+++ Records shown +++

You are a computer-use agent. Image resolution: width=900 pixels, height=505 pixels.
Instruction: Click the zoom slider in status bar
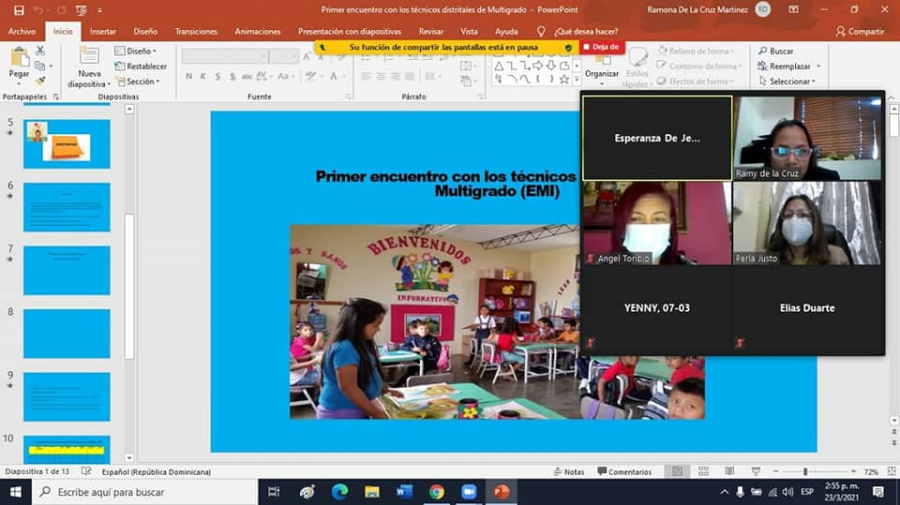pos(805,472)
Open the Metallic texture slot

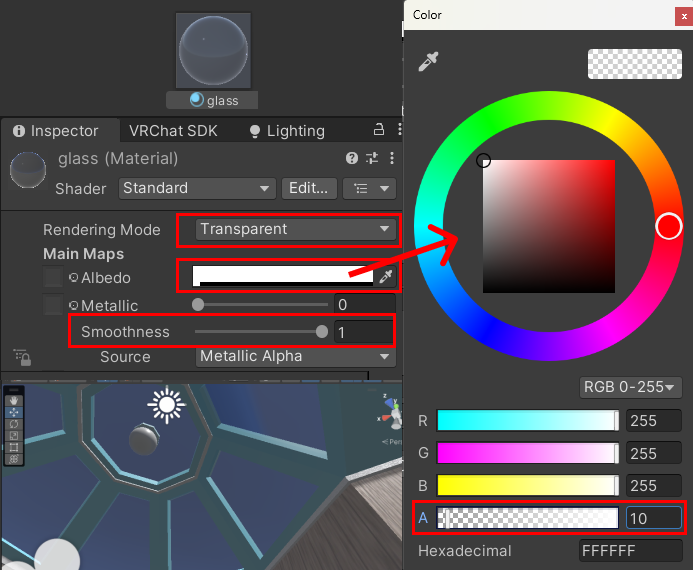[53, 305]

+++

• **Task to complete**: Without any pictures, please reproduce the full set of entries.

• **Solution to this exercise**:
You are a computer-use agent. Image resolution: width=900 pixels, height=505 pixels.
Instruction: Click the zoom slider in status bar
pos(805,472)
Open the Metallic texture slot

[53, 305]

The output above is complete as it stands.